Walk into any school now and you will see recycling bins for paper and plastic proudly displayed. What about reducing and reusing?

Recycling is supposed to be a quick fix. It makes us feel good. But the benefits are minimal. In 2011, the EPA reported that 32 million tons of plastic waste was generated in the United States. Only 8% of plastic was recovered for recycling, leaving the other 92% contributing to landfills or the Pacific Plastic Vortex also known as the Great Pacific Garbage Patch.

Plastic in landfills and oceans is dangerous. It is not biodegradable and leaches toxic chemicals. Plastic will break down into millions of smaller particles called photo degradation, but never fully decomposes. As it breaks down, chemicals such as BPA and PCBs are released. In the oceans, sea animals mistake these tiny pieces for food and ingest them, passing toxic chemicals through the food chain and ultimately, to our plates.

Plastic is everywhere! Wake up and you probably touch the alarm clock made of plastic. Stumble out of bed and step onto your carpet (made from plastic fibers). Open the bathroom door (most likely made of vinyl -- a.k.a. plastic) and reach for your plastic toothbrush. Twist the cap off the toothpaste held in plastic and gargle with mouthwash enclosed in plastic. In the kitchen, turn on the coffee pot constructed from plastic and pour in the coffee grinds (bag of plastic or plastic lid on the canister). Open the refrigerator (plastic here too) to grab your plastic encased coffee cream and a quick breakfast: Greek yogurt topped with granola lined in a plastic bag.

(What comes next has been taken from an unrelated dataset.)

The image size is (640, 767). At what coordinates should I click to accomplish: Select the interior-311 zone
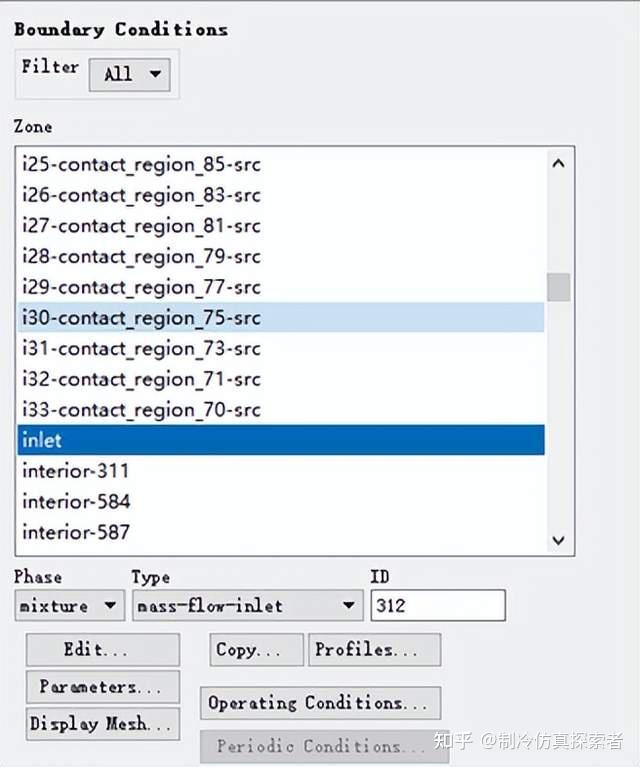(76, 471)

Five minutes into the morning and you have encountered a dozen plastic items.

At the end of its life, these products are swiftly discarded and sent to a landfill or a recycling center. You may think placing them in a recycling bin avoids the landfill route. Not true. The majority of plastic in curbside bins is not recycled. Most assume that if there is a recycle symbol on a product it will be recycled. Wrong. It means it has the potential to be recycled, not that it will be recycled. The numbers inside the symbol are a coding system to help sort and differentiate the various types of plastic. Plastics have different resins and melting points and the numbers help classify the type of plastic. Plastic bags are a great example. If placed in your curbside bin they probably will not be recycled because they jam up machinery. These bags must be processed separately and should be taken to grocery stores which have set up collections to send these to facilities that can properly recycle.

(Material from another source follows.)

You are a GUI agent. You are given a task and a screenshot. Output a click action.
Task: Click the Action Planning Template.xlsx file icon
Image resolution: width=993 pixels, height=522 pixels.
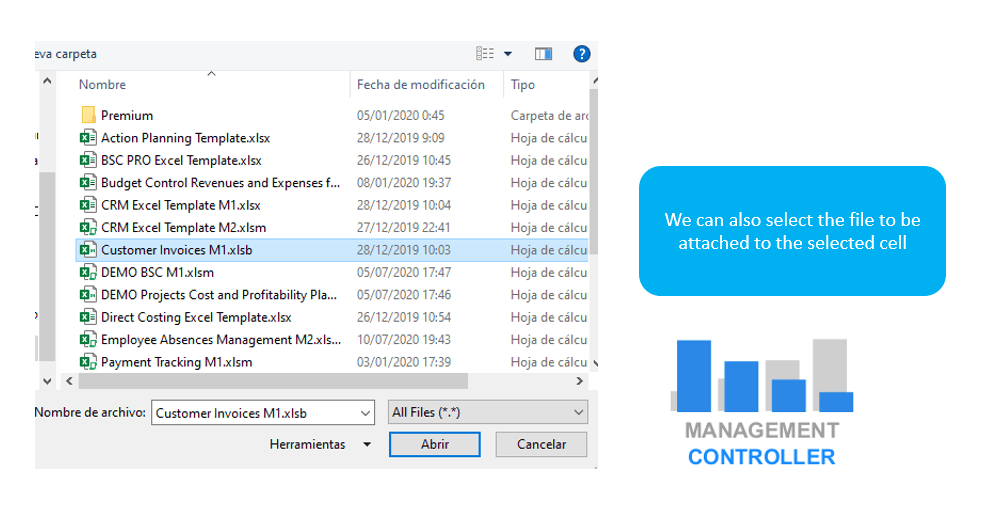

The second problem is that most plastics can only be down-cycled into a lesser grade plastic. To truly recycle we would have to convert the product into a new similar product. Unlike an aluminum can, plastic bottles are not recycled back to a new bottle. They are made into fibers for carpet, clothing, tables and park equipment. These products unfortunately cannot be down-cycled again and will eventually wind up in a landfill or worse yet, in the ocean.

We need to tell our children the truth. Talk about how plastic breaks down into tiny pieces but never fully disappears. The best way to demonstrate this is to conduct your own experiment. Place water in a glass jar and add various small items: a cracker, paper towel, plastic lid, piece of Ziploc bag, small toy, etc. Cover the jar and place in a spot to observe. Older children can record their observations on a weekly and monthly basis.

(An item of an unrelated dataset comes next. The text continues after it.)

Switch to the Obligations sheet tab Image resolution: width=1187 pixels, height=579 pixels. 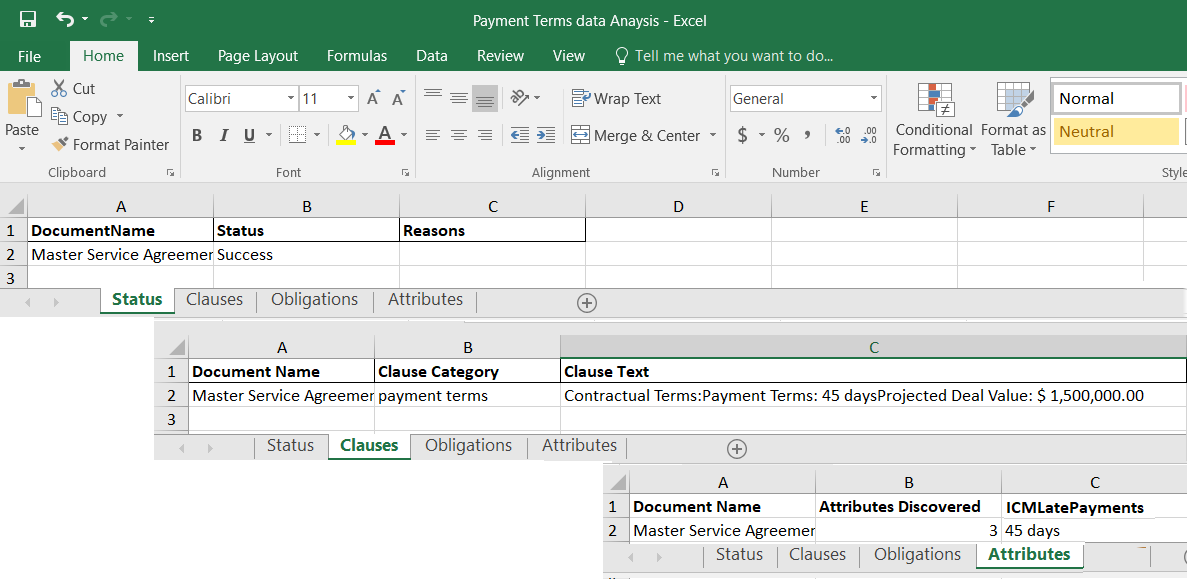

Explain that most items we put in a recycling bin will not be recycled. Contact your local waste management agency to see what it recycles. Find out where to bring items like plastic bags and batteries that are not accepted through curbside collection (a great research project for older children). Kids are visual so make a chart showing pictures of what we can and cannot recycle. Even showing them a picture of the Great Pacific Garbage Patch can have a profound impact.

Most importantly, we must emphasize reducing consumption. Buy toys with less packaging. Get your child's opinion on which one would be better for the earth. Purchase loose apples rather than ones pre-packaged in a bag. Decline plastic utensils when bringing food home to eat. Use these shopping trips as educational opportunities. As the Arapaho American Indian proverb states, "Take only what you need and leave the land as you found it."

It's easy to throw a plastic bottle into a recycling bin and feel good. But eventually, that bottle will make its way to a landfill. Instead, take the time to refill a reusable water bottle.Ask your children what they can reuse. In our household, old peanut butter jars become aquariums and fairy gardens. Yogurt containers hold crayons, barrettes and Legos. Plastic zipper bags make great puzzle piece holders. Resourceful ideas are sure to fill their brains.

Plastic is here to stay. Recycling will continue to be part of the solution, but with only 8% effectiveness, it's hardly a cure. With a little effort and awareness we can show our children another way. Eager to learn they will understand that reusing and reducing are essential to the planet's health.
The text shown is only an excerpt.